Réunion du 29 mars 2011 à 17h30
Commission des affaires culturelles et de l'éducation

éric Garandeau :

Monsieur le président, nous sommes très honorés d'être accueillis par cette commission prestigieuse. Je tiens à remercier sa présidente, Mme Tabarot, et l'ensemble de ses membres pour l'attention constante qu'ils témoignent à l'égard de notre politique culturelle en général et celle du cinéma et de l'audiovisuel en particulier. Nous avons pu le constater sur le dossier de la numérisation des salles de cinéma, puisque la proposition de loi votée l'année dernière, dans un climat de grand consensus, aura permis de faire en sorte que, dans les années à venir, aucune salle et aucune cinématographie ne soient laissées sur le bord de la route qui nous conduit à l'ère du tout numérique.

Au passage, je signale que l'année 2011 est une année historique : voilà 150 ans qu'était créée la bicyclette, mais aussi que naissait Méliès. La bicyclette et le cinématographe, ces deux inventions françaises – la seconde étant due aux frères Lumière nés peu de temps après Méliès –, ont transformé et continuent de transformer la vie de milliards de gens en leur permettant de voyager, au sens propre comme au sens figuré.

Comme vous le remarquiez à l'instant, les résultats du cinéma ont été excellents en 2010, qu'il s'agisse de la fréquentation des salles ou de la production agréée : plus de 206 millions d'entrées, soit une progression de 2,7 % par rapport à 2009, qui était déjà une année exceptionnelle.
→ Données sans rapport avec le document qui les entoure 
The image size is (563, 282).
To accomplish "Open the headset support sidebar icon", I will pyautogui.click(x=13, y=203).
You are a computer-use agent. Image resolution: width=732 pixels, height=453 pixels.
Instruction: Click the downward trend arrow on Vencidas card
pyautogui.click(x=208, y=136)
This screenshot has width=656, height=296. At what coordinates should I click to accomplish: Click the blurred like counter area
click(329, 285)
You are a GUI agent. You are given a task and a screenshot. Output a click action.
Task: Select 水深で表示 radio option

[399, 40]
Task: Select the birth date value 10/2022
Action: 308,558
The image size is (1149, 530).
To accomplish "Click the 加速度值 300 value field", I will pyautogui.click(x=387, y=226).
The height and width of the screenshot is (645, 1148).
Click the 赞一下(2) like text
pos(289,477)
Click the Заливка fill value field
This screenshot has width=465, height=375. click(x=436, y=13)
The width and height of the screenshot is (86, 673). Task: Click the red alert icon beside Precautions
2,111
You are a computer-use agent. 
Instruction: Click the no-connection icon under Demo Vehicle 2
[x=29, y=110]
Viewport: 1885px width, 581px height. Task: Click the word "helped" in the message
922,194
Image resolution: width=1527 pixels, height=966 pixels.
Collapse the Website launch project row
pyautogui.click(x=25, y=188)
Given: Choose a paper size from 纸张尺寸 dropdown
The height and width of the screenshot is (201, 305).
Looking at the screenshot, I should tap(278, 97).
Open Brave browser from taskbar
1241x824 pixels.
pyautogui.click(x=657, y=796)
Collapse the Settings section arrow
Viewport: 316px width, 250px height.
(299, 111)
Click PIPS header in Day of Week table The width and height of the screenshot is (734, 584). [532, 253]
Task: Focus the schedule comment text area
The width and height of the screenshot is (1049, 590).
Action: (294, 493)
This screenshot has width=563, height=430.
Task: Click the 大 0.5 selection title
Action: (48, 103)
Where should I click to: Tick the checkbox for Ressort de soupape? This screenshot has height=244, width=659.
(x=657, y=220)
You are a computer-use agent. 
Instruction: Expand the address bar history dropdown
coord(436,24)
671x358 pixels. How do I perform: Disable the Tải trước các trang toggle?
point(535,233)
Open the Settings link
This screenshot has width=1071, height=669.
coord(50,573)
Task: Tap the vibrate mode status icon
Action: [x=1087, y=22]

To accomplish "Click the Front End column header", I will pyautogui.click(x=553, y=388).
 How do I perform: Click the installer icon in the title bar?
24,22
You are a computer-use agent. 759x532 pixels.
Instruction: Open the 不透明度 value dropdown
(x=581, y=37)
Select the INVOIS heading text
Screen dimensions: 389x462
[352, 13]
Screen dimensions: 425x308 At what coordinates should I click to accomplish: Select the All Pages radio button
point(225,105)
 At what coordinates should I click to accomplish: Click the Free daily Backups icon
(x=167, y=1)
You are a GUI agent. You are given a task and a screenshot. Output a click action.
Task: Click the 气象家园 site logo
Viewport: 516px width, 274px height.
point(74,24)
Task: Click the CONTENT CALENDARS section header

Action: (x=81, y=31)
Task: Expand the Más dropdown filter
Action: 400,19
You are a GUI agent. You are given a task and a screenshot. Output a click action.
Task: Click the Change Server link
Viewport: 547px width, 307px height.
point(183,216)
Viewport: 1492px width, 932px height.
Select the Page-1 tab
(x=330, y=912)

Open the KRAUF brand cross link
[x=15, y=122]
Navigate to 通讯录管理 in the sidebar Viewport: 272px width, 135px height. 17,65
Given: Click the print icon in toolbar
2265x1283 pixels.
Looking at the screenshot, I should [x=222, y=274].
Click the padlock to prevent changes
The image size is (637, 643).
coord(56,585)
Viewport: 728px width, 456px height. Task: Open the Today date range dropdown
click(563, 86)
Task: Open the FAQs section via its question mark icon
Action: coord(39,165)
Ces résultats, supérieurs au niveau moyen des dix dernières années, constituent un record qui n'avait jamais été atteint depuis 43 ans, c'est-à-dire depuis 1967.

La part de marché du cinéma français a été un peu moins robuste que les années précédentes, mais son volume est très significatif : 73 millions d'entrées. La France est un des seuls pays à compter autant de spectateurs de ses films sur son sol qu'à l'étranger. Notre production s'exporte de plus en plus, sur des registres et des genres très différents, aussi bien des documentaires comme Océans, que des films d'auteurs comme Des hommes et des dieux ou des comédies comme Bienvenue chez les Chtis – film qui, décliné en Italie, fut le plus gros succès du box-office de ce pays.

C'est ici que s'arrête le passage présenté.